Racism: overt, covert and latent

By George Clifford

Barak Obama and Hillary Clinton recently clashed over a remark that Hillary Clinton had made in reference to Martin Luther King, Jr. The tempest has subsided and all agreed on King’s unique importance and contributions to social justice. But the controversy prompted me to once again reflect on King’s significance for my own life and ministry.

From the time I was in college, the Rev. Dr. Martin Luther King, Jr., has been a role model for my life and my ministry. Having grown up in Maine, racism (combining prejudice and power to discriminate against another race) was primarily an intellectual concept until I attended college. As a student at our nation’s first college to award a degree to an African-American, I learned that racism comes in many different forms. The Klu Klux Klan exemplifies overt racism. Institutions that claim to provide equal opportunity but that use tests known to disadvantage a minority practice covert racism. Latent racism is perhaps the most insidious and intransigent form of racism, representing the cultural stereotypes and prejudices to which all of us are exposed as a consequence of being born and raised in a racist society.

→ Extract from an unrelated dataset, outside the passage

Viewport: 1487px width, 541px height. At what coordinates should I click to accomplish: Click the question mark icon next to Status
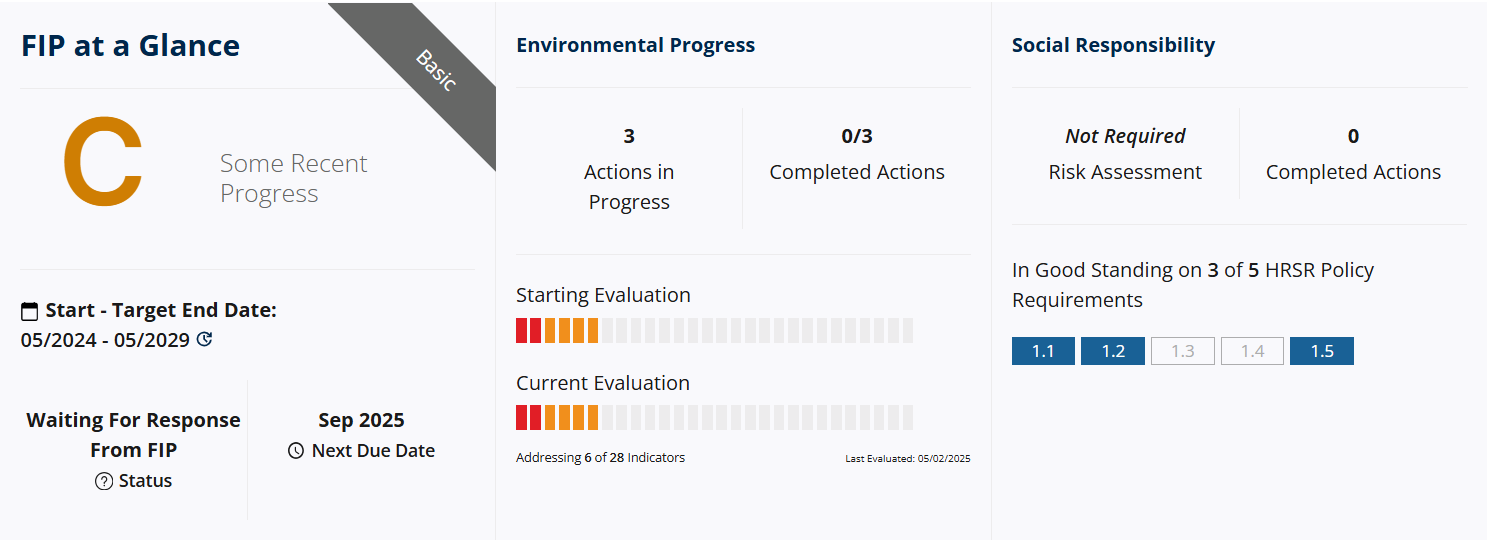[104, 481]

The idea that we live in a racist society offends some. It shocked me when a college friend first suggested it. Then I started to listen. I listened to how teachers and employers treated college classmates. I listened to the men with whom I worked in Trenton State Prison whose death sentences had been changed to life imprisonment when the death penalty was ruled unconstitutional (a ruling since reversed). Then, as with those on death row today, their numbers were overwhelmingly African-American. All things being equal – economic status, education, social class, etc. – African-Americans are far more likely to receive a death sentence than Caucasian Americans are. I listened to the first inter-racial couple who asked me to officiate at their wedding. Seven other clergy had refused to officiate because the man was black and the woman white. I listened to the parents who brought their adopted children to my parish, and to the children, tell of the racism that they experienced at school and in other churches because the families included Caucasians, Asians, African-Americans and Native Americans.

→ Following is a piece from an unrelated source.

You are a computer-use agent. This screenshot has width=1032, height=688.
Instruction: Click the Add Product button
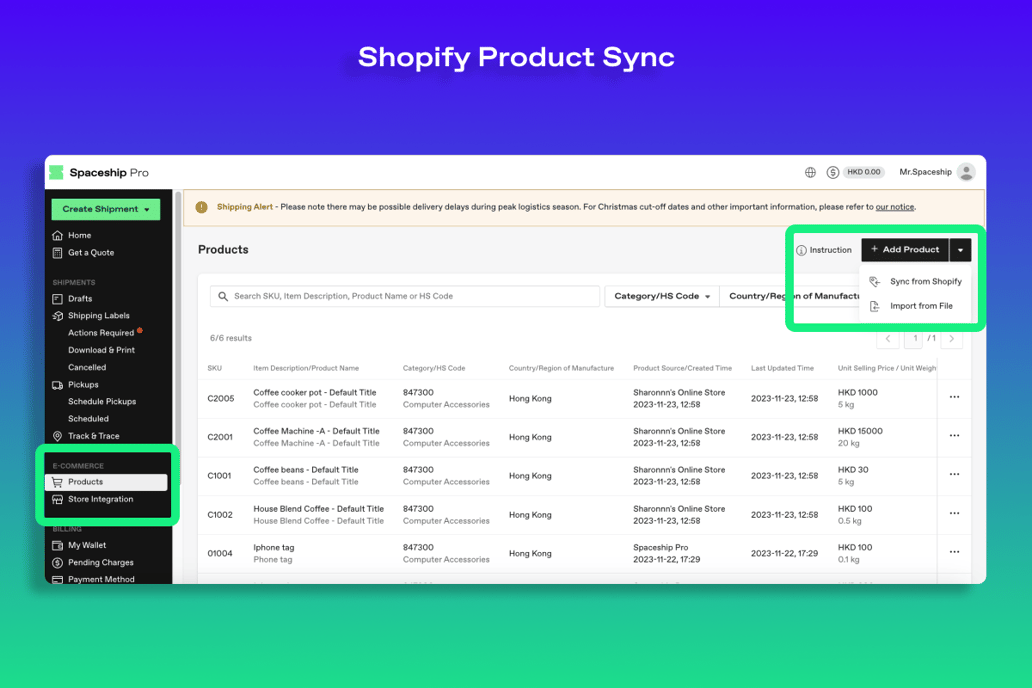pyautogui.click(x=905, y=249)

When I joined the Navy, I continued to listen. The first African-American chaplain promoted to Captain told me about the obstacles he had faced in the Chaplain Corps, prejudice that continues even into the present. An African-American ship captain, a former star athlete at the Naval Academy, told me of the hatred and racism that he had faced. Senior Marines told me how the Marine Corps has struggled unsuccessfully for decades to correct the imbalance in the ratio of African-American officers to enlisted. Listening to stories of racism brings tears to my eyes and raises my blood pressure. I feel face to face with evil.

Martin Luther King, Jr., knew all of the above. He personally experienced racism’s destructive and dehumanizing power. Yet he believed and preached that Christ’s power to save is not limited to what happens when we die but includes transforming our values and attitudes in this life. Martin Luther King, Jr., believed that the world could become a better place. He lived and worked in the hope that one-day children all of races would live and play together as brothers and sisters. He was killed because he believed that walking in Jesus’ footsteps meant opposing the evil of racism and other forms of social injustice at all costs but that the opposition must take a Christ-like shape.

When still in college, I felt called to spend my life making the world a better place. I briefly considered the law and politics. But by the seventies, when I was in college, enormous legislative and judicial strides had been taken. Overt racism, except as protected free speech, was largely illegal. Separate facilities for different races were abolished. Inter-racial marriage was increasingly common. Education, employment, and residential discrimination were less open and against the law. Covert racism was being slowly rooted out. Institutions were establishing equal opportunity policies, programs and offices. Affirmative action resulted in significant positive steps towards rectifying past discrimination.

Yet latent racism remained pervasive. People needed healing in their lives. Hatred, prejudice, and resentment needed transforming into genuine love for all of one’s neighbors, regardless of race or any other characteristic or belief. All are God’s children and God loves all equally. Martin Luther King, Jr., was a living example, for me, of an extremely effective and articulate clergyperson who transformed lives and society into a closer reflection of Christ’s image. His example inspired me to seek ordination and to serve the Church. I believe that God called me to the ministry to assist in changing lives and our world into a place where people are judged by the content of their character and not the color of their skin. Even today, almost a quarter of a century later, when I feel discouraged or wonder if I might have made more of a difference in the world, I remember Martin Luther King, Jr., and find myself encouraged and strengthened. He is truly one of the saints of God.

The Rev. George Clifford, Diocese of North Carolina, served as a Navy chaplain for twenty-four years, with tours at sea, with the Marine Corps, on the staff of the Chief of Chaplains, on exchange with the Royal Navy in London, as the senior Protestant chaplain at the Naval Academy, and as the senior chaplain at the Naval Postgraduate School.